Results look similar to the previous test.

Another interesting test can take place if you randomly replace some symbols with spaces:

Number of fails for each test case:
{'exclude-one': 14,
 'exclude-quarter': 749,
 'exclude-half': 5760,
 'just-one-symbol': 9998,
 'empty-string': 10000}

The result is very similar to the previous two.

And finally, instead of replacing symbols with spaces we can remove symbols without any replacements. Results do not look good:

Number of fails for each test case:
{'exclude-one': 3897,
 'exclude-quarter': 9464,
 'exclude-half': 9943,
 'just-one-symbol': 9998,
 'empty-string': 9998}

I guess in first case (exclude-one) we just got lucky and after eliminating one symbol from the end didn’t shift most of the symbols. So removing symbols is not a very good idea.

All functions that you need for experiments you can find at the github.

Possible problems

There are a few possible problems in the Discrete Hopfile Network.

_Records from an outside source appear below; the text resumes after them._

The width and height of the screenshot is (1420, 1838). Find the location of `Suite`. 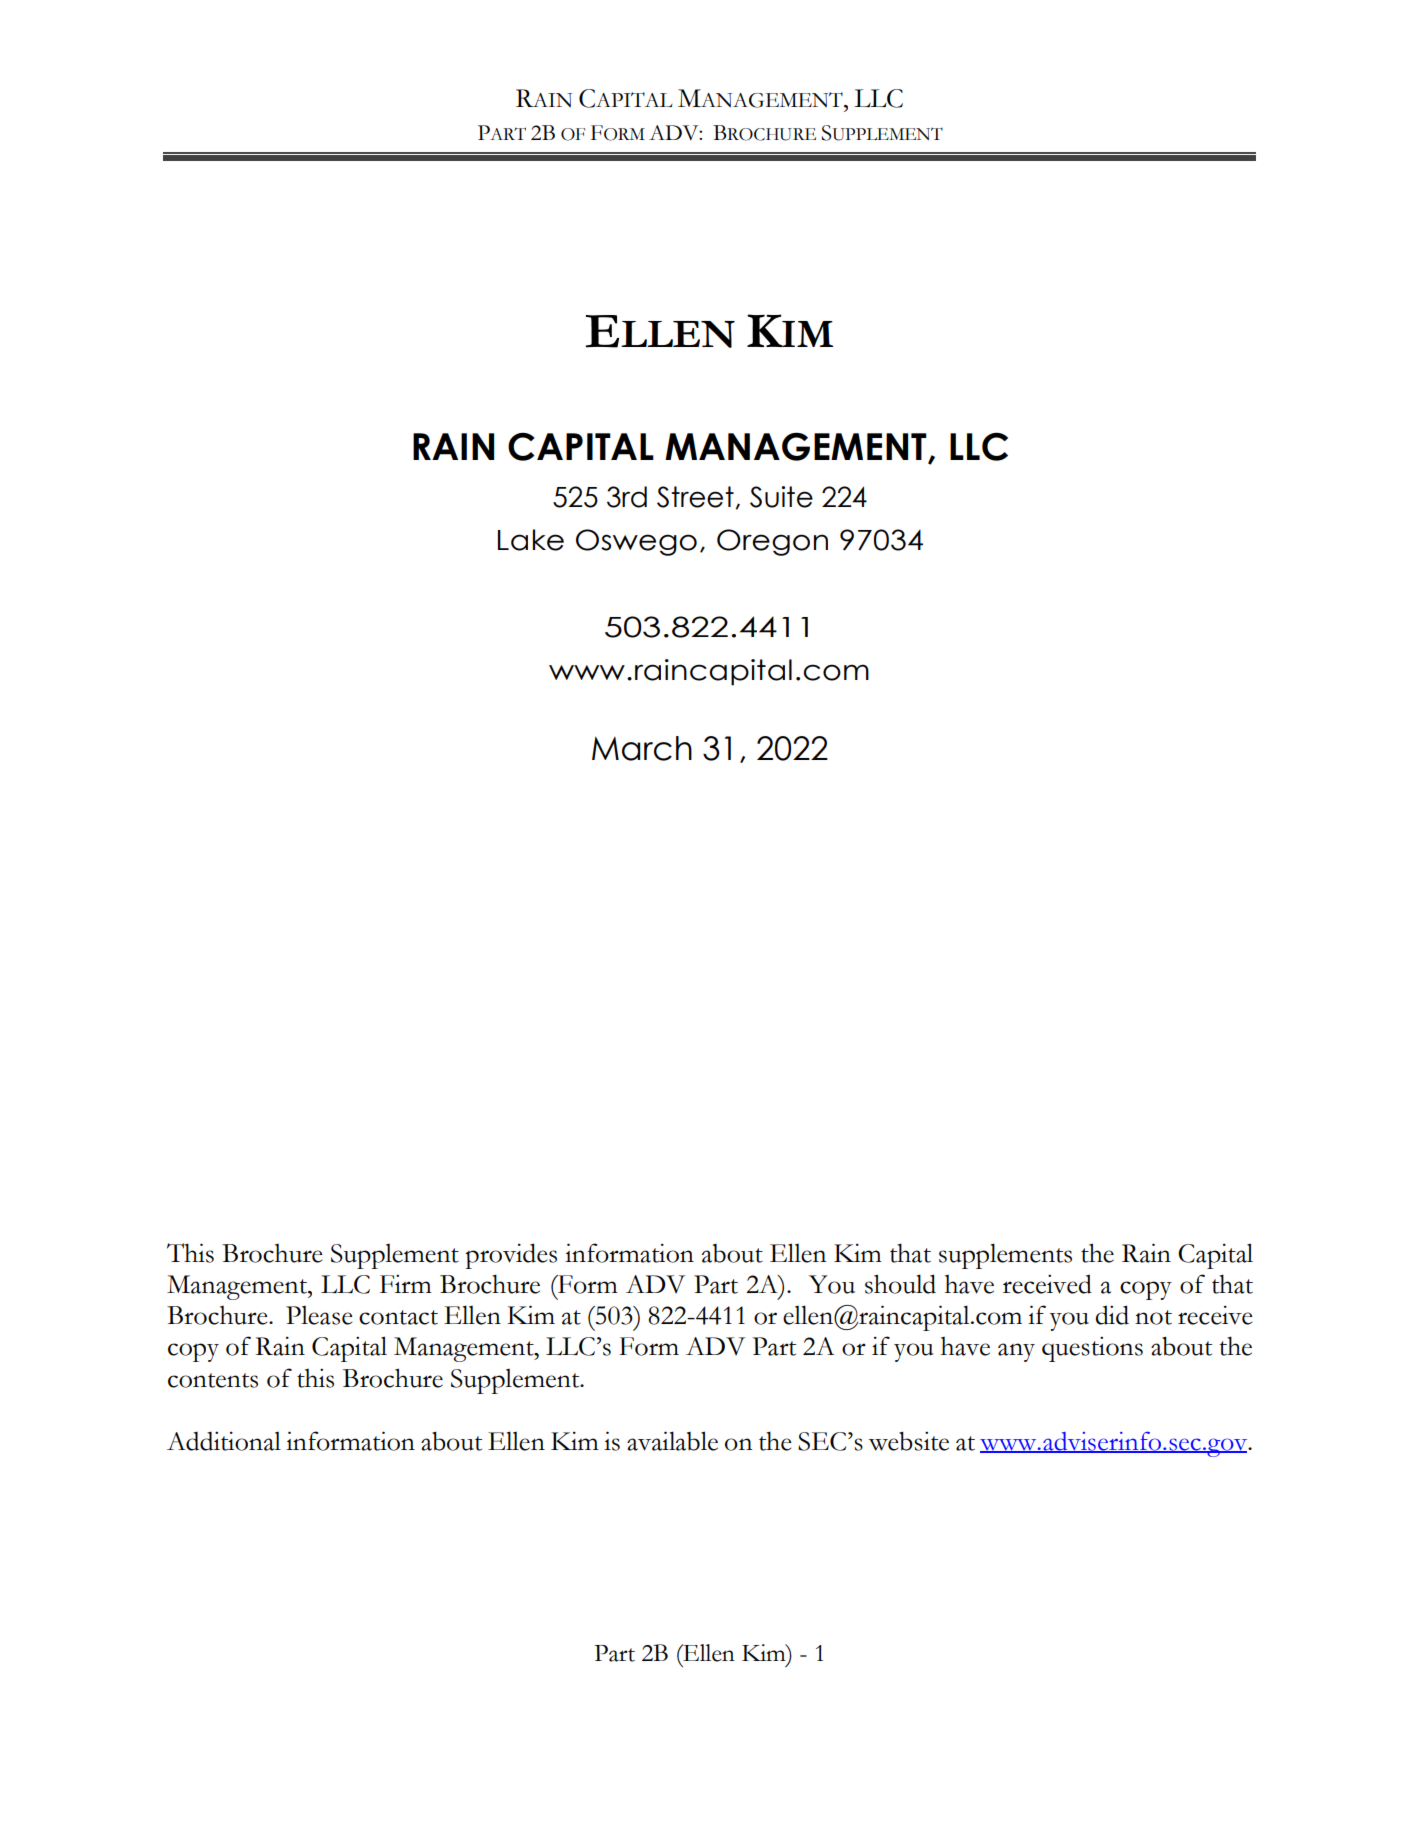

Suite is located at coordinates (781, 497).
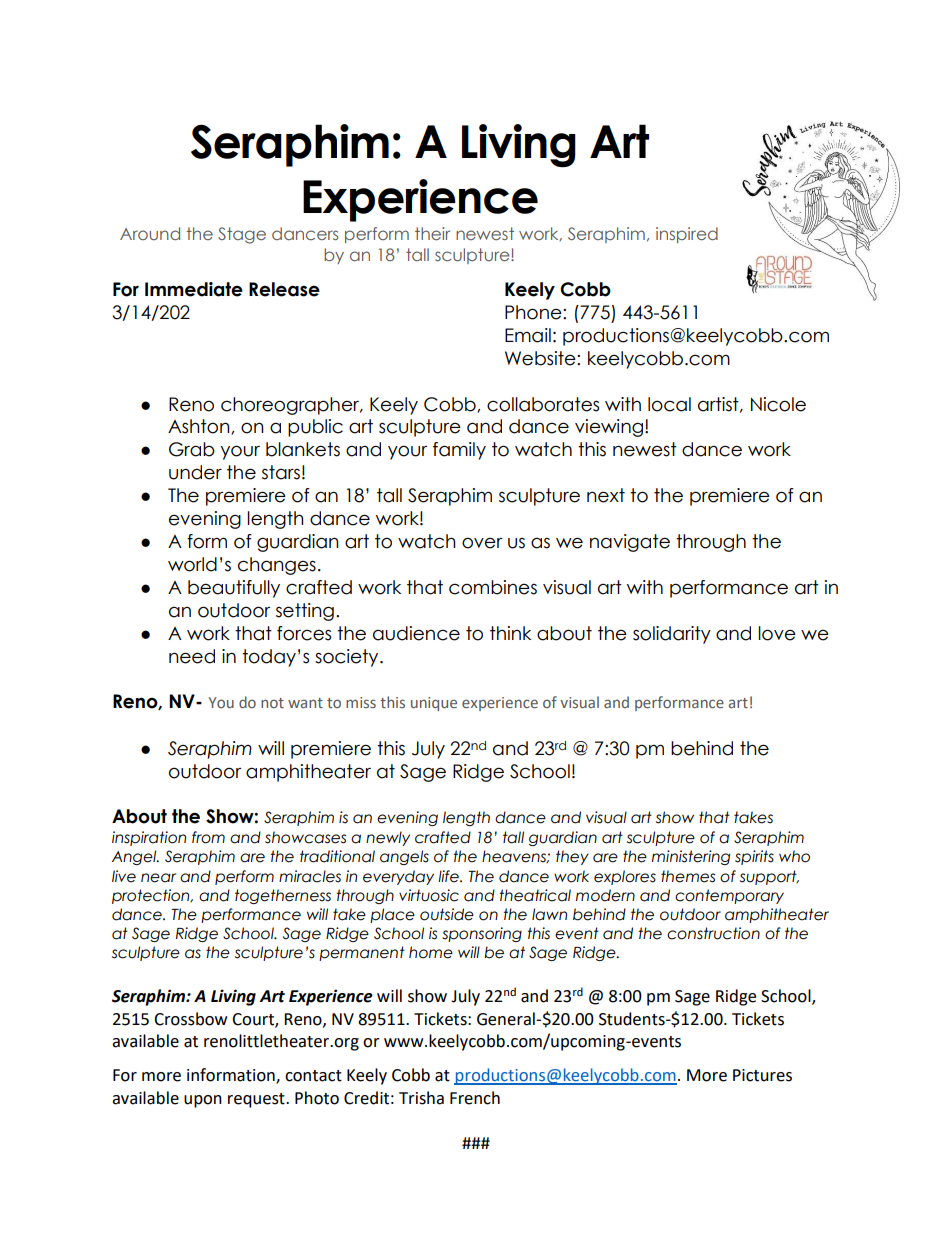  What do you see at coordinates (203, 1101) in the page?
I see `upon` at bounding box center [203, 1101].
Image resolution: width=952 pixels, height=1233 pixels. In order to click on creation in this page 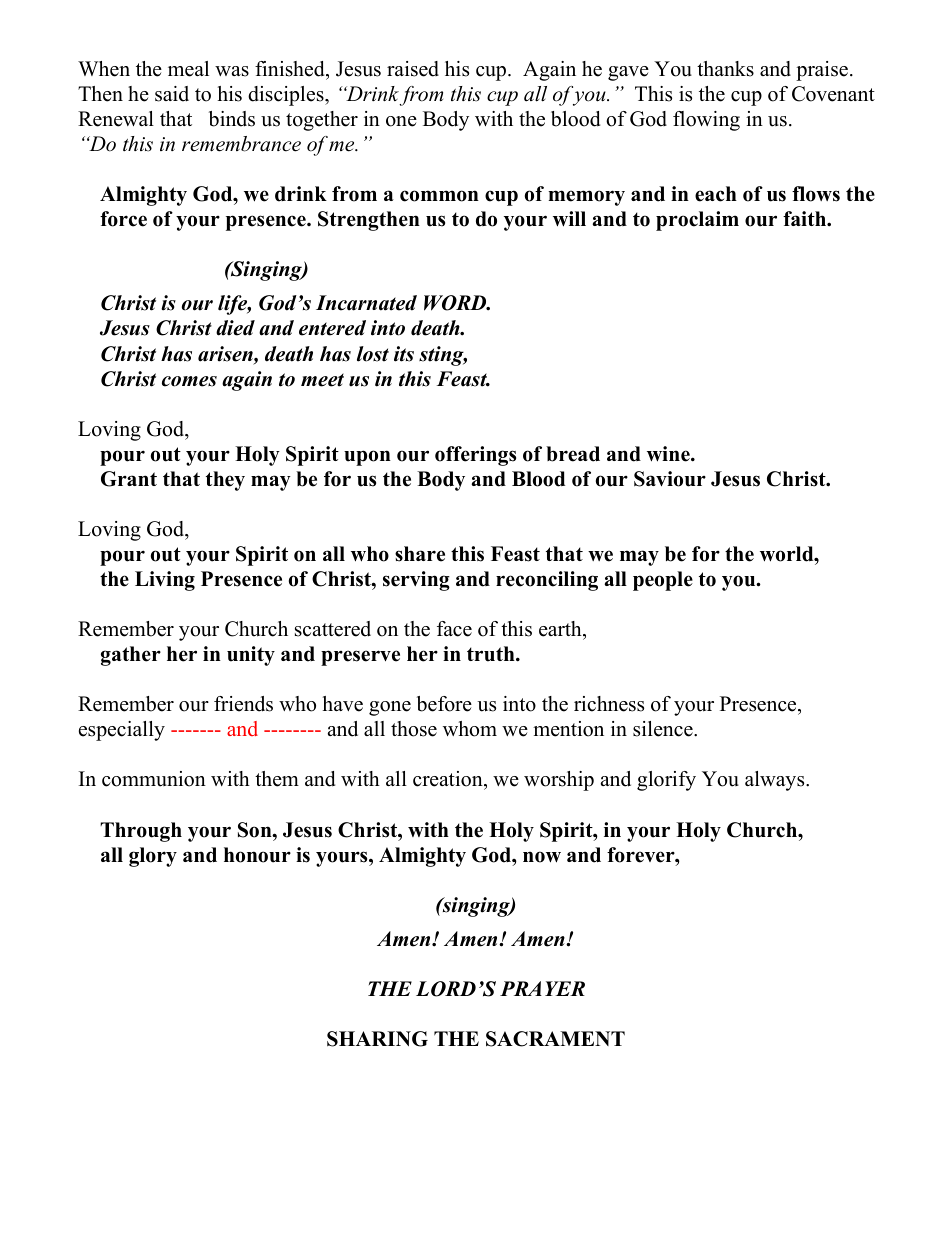, I will do `click(449, 780)`.
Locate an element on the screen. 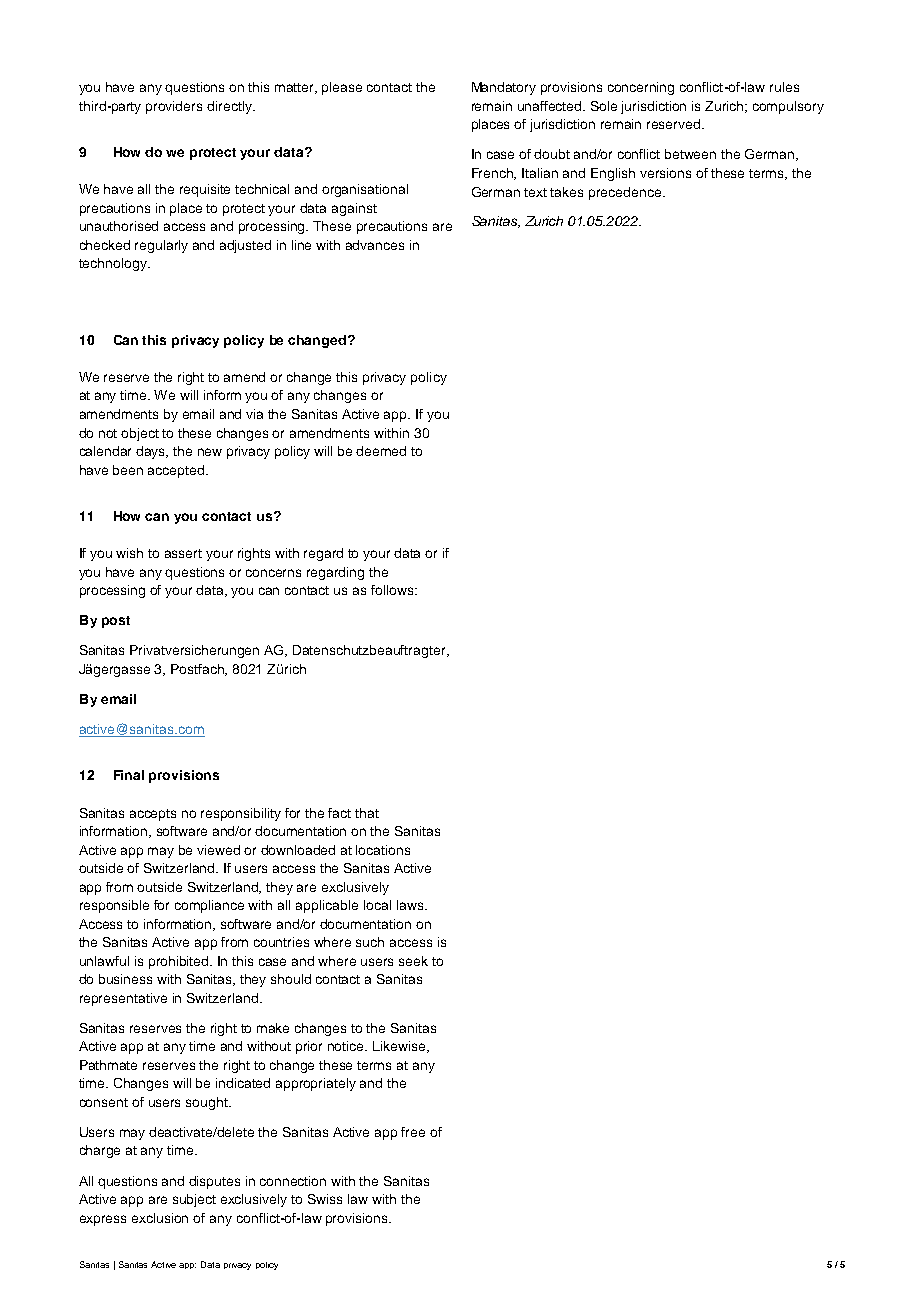 This screenshot has width=924, height=1307. accepted is located at coordinates (177, 471).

  1. As we saw from the last experiments, shifted passwords are harder to recover than the passwords with missed symbols. It’s better to replace missed symbols with some other things.
  2. There already exists small probability for recovering passwords from empty strings.
  3. Similar binary code representation for different symbols is a big problem. Sometimes you can have a situation where two symbols in binary code represantation are different just by one bit. The first solution is to use a One Hot Encoder. But it can give us even more problems. For example, we used symbols from list of 94 symbols for the password. If we encode each symbol we will get a vector with 93 zeros and just one active value. The problem is that after the recovery procedure we should always get 1 active value, but this situation is very unlikely to happen.

Summary

Despite some problems, network recovers passwords very well. Monte Carlo experiment shows that the fewer symbols we know the less is probability for recovering them correctly.

Even this simple network can be a powerful tool if you know its limitations.

Download script

You can download and test a full script from the github repository.

It doesn’t contain a fixed environment.reproducible function, so you will get different outputs after each run.